— Data —
◇ ◇ ◇ ◇

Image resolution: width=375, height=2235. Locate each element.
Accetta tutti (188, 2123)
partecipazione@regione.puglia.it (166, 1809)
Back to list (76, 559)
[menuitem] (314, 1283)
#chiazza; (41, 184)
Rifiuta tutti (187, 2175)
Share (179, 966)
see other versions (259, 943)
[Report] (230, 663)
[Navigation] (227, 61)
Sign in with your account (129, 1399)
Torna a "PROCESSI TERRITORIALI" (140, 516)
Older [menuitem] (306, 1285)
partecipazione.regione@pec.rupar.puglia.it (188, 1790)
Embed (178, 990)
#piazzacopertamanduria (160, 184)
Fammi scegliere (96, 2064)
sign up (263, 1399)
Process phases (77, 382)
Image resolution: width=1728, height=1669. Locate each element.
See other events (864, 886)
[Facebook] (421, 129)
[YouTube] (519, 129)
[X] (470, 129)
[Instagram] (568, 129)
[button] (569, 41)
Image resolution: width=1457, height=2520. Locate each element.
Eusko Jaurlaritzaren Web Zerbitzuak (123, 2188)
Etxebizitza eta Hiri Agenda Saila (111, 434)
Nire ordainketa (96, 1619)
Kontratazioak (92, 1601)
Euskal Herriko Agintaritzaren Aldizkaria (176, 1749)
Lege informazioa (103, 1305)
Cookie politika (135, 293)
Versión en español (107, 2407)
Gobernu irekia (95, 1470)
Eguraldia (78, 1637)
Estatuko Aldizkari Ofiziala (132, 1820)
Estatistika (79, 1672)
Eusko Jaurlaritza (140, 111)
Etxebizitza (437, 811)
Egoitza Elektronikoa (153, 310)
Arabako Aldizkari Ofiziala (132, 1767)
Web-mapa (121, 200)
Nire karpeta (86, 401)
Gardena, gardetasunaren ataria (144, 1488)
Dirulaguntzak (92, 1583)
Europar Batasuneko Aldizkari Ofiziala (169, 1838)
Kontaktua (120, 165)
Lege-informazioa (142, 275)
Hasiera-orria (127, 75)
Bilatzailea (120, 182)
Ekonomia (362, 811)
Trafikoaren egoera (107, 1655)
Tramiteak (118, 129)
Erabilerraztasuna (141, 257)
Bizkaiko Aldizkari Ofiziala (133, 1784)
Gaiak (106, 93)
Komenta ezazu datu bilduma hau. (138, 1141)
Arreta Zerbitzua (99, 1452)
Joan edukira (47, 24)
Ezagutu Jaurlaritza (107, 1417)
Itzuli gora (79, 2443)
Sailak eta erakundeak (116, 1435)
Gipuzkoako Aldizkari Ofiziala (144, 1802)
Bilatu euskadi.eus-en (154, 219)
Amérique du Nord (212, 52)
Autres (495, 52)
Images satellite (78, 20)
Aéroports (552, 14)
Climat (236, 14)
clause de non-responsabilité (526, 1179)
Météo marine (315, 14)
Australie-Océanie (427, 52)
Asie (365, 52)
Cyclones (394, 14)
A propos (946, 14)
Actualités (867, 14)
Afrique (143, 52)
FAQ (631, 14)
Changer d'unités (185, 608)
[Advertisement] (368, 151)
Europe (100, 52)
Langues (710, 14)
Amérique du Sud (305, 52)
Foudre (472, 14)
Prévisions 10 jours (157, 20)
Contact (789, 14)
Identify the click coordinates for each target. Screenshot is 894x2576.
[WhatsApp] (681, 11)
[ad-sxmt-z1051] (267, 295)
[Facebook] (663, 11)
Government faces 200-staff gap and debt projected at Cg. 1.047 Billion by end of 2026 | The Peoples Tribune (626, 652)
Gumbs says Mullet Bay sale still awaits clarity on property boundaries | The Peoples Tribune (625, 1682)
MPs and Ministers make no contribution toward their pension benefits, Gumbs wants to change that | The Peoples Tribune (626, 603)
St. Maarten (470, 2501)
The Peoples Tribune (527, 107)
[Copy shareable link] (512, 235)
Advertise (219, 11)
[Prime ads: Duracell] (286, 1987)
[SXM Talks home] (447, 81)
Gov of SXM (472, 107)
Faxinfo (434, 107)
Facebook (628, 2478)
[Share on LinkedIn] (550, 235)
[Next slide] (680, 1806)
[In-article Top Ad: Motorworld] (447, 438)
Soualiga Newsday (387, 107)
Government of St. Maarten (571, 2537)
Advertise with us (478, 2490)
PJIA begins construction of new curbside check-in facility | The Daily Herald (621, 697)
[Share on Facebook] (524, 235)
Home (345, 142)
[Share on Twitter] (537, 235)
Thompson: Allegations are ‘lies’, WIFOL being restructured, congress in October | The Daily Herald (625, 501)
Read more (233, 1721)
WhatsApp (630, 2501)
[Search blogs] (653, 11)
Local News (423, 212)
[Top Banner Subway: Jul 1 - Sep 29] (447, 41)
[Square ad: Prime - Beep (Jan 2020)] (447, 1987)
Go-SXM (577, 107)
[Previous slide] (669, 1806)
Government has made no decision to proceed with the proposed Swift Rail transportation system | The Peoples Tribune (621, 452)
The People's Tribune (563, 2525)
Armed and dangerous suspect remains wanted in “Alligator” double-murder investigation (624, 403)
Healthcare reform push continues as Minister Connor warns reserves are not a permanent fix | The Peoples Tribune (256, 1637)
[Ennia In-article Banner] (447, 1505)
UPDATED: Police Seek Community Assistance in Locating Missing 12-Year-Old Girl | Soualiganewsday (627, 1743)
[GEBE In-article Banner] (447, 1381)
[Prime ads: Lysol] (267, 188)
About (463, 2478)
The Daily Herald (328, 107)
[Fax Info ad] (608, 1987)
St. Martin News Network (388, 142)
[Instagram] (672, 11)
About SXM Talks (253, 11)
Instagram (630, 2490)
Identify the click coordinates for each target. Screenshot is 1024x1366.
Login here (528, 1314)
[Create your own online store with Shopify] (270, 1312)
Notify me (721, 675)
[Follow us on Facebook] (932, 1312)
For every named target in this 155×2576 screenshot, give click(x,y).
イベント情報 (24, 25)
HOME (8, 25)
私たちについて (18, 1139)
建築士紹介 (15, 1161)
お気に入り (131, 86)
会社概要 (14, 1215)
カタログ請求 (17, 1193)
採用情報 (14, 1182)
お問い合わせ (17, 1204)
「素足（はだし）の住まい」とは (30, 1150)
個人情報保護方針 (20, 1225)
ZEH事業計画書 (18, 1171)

◇ ◇ ◇ ◇

— Your task —
Retype, without any change, the lines from the one containing "For every named" through the final line of the material above, and no others.

— Answer to the exercise —
For every named target in this 155×2576 screenshot, give click(x,y).
イベント情報 (24, 25)
HOME (8, 25)
私たちについて (18, 1139)
建築士紹介 (15, 1161)
お気に入り (131, 86)
会社概要 (14, 1215)
カタログ請求 (17, 1193)
採用情報 (14, 1182)
お問い合わせ (17, 1204)
「素足（はだし）の住まい」とは (30, 1150)
個人情報保護方針 (20, 1225)
ZEH事業計画書 (18, 1171)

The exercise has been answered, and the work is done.